Sometimes when you look back over your life and the decisions you've made, you can see turning points. Before that time, you were heading in one direction and then you clearly made changes to go in a new direction. Unexpected things can happen along the way, once you make that change.

When I look back, I see two clear turning points that coincided to compel us to make changes to our lives. Before them, Siegfried worked and I stayed home and took care of the children. We lived frugally but never could get ahead at all. We believed in being open to children and had six of them. We homeschooled. We lived in the country. These parameters defined the limits of our lives.

Rumbles of a change started in 2005 with the birth of the twins. Suddenly I couldn't take care of the children all by myself and my husband needed to get more involved. In 2006 I started my first Books and Brownies blog and began reclaiming myself and my interests. We weathered two bouts of unemployment. I read the book Hirkani's Daughters: Women Who Scale Modern Mountains To Combine Working and Breastfeeding by Jennifer Hicks (even though I wasn't working and wasn't planning to) and realized that, contrary to what I had thought, it was possible to be the kind of mom I wanted to be and still have a career.

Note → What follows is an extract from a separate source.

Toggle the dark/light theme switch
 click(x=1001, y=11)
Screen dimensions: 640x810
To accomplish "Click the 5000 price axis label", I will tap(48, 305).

All of that led up to the third bout of unemployment in early 2007, when Siegfried and I thought (we're slow on the uptake sometimes), "Maybe this whole one income thing isn't really working out. Maybe having two jobs might be a good thing." And I decided to put together a resume and start looking. I subbed a little and got two part-time jobs pretty easily, and I began to dream. So that was one turning point.

I don't remember exactly when the other turning point occurred. I'm pretty sure that I was talking to my friend who also has seven children around that same time, and I said simply, "I didn't have all these children just so they could live in poverty in the middle of nowhere." And as I look back now, that statement has guided our decisions. It definitely was a turning point, as I began to ask myself how we had ended up in that situation, and how we could get out of it.

And now we have. After seven years of hard work, we're on the verge of moving out of the countryside and into a town with plenty of opportunities. We gave up homeschooling as a lifestyle and realized that school can be great too. We both work and we both take care of the children, and it's improved our marriage. I am more understanding of him; he is more understanding of me. We have a little more money, and hopefully that will improve more once I get my PhD.

The unexpected thing, to me, was that I enjoy working. I am much happier having a career in addition to being a wife and mother. To my surprise, the children have greater opportunities with me working than if I had continued to stay home and devote myself to their education!

Congratulations to us! I don't know where we would be if we hadn't turned when the road called for it. I don't want to know, actually. I'll just continue on my merry way.




1 comment:

  1. It's amazing how our entire paradigms can shift and open up experiences and opportunities we didn't know existed.